Meal Three: Whole Roasted Potatoes with Birria Glaze
This recipe came out of having small yellow potatoes sitting on the counter and not wanting to smash or slice them. The whole-potato approach demands patience but it repays it completely. You parboil them first until just tender, then let them steam-dry completely before coating them in a reduced birria glaze and roasting until the skins blister and char slightly at the edges.

The interior of a small potato roasted this way stays dense and creamy, almost like roasted garlic in texture, while the outside takes on this lacquered, slightly sticky quality from the birria reduction. The sugars in the sauce caramelise against the potato skin and create a layer of deep flavour that smashing or halving would scatter and lose. Goat cheese crumbled on at the end is optional but genuinely excellent, the tang cutting against the sweetness of the glaze.
Ingredients (serves 2 as a side, 1 as a main):
- 500g small yellow potatoes, similar in size
- 3 tbsp birria mother sauce
- 1 tbsp neutral oil
- Salt
- 3 green onion stalks, sliced thin
- Optional: 50g soft goat cheese
- Optional: flaky sea salt to finish
Instructions:
- Place the whole potatoes in a pot of cold salted water. Bring to a boil and cook until a skewer or fork passes through with just a little resistance, about 15 minutes depending on size. They should not be completely soft. Drain and spread on a wire rack or a clean towel. Let them steam-dry completely, at least 15 minutes. This step is not negotiable if you want good skin.
- While the potatoes dry, reduce the birria sauce in a small pan over medium heat with a teaspoon of oil, stirring occasionally, until it thickens noticeably and pulls away from the pan’s edges slightly. You want it thick enough to coat a spoon completely and turn a little sticky. Remove from heat and cool for a few minutes.
- Preheat the oven to 220C. Toss the dry potatoes gently with the reduced birria glaze until each one is coated. Use your hands or a spoon, being careful not to break the skins. Arrange on a lined baking tray with a little space between each one.
- Roast for 25 to 30 minutes, turning once halfway, until the skins are blistered and dark in spots and the glaze has set and caramelised against the surface. The potatoes should look lacquered and slightly charred at the contact points.
- Transfer to a plate. If using goat cheese, crumble it over immediately while the potatoes are hot so it softens slightly against them. Scatter with green onion and flaky salt.
Tip: Small uniform potatoes matter here because they’ll all finish roasting at the same time. If your potatoes vary significantly in size, halve the largest ones before parboiling so everything cooks evenly.

» Listing:
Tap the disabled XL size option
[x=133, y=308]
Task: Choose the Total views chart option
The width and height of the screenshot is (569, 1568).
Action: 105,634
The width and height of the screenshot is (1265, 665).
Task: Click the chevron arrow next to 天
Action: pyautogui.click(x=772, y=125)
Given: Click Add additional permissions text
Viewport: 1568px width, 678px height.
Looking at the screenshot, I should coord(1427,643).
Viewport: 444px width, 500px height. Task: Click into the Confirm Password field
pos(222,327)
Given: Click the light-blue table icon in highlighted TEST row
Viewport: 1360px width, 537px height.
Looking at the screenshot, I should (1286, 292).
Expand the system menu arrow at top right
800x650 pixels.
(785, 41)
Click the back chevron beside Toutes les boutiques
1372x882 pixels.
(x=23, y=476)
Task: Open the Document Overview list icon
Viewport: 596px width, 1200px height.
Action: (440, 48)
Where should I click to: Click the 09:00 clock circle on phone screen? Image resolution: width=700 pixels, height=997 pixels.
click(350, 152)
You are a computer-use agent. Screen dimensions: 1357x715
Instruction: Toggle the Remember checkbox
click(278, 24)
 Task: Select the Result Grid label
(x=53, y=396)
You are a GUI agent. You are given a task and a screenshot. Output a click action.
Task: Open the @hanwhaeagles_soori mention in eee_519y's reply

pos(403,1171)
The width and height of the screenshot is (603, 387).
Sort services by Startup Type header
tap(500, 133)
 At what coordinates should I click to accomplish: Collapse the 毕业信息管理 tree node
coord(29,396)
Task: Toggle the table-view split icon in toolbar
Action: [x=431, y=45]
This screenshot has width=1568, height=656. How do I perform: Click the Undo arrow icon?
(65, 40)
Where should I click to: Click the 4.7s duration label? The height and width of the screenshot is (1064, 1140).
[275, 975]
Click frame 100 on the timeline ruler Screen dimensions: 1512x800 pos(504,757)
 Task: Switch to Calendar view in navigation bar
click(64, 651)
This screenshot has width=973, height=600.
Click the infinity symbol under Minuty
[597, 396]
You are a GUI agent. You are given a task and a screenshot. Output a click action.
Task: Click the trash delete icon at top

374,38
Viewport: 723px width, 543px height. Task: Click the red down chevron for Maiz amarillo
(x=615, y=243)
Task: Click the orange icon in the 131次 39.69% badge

» Work instructions:
a. According to the potato recipe, how long should the parboiled potatoes steam-dry?
b. Write out the potato recipe word for word, starting at "Ingredients (serves 2" and ending at "want good skin.".
Use only the recipe to respond.

» Final results:
a. At least 15 minutes.

b.
Ingredients (serves 2 as a side, 1 as a main):
- 500g small yellow potatoes, similar in size
- 3 tbsp birria mother sauce
- 1 tbsp neutral oil
- Salt
- 3 green onion stalks, sliced thin
- Optional: 50g soft goat cheese
- Optional: flaky sea salt to finish
Instructions:
- Place the whole potatoes in a pot of cold salted water. Bring to a boil and cook until a skewer or fork passes through with just a little resistance, about 15 minutes depending on size. They should not be completely soft. Drain and spread on a wire rack or a clean towel. Let them steam-dry completely, at least 15 minutes. This step is not negotiable if you want good skin.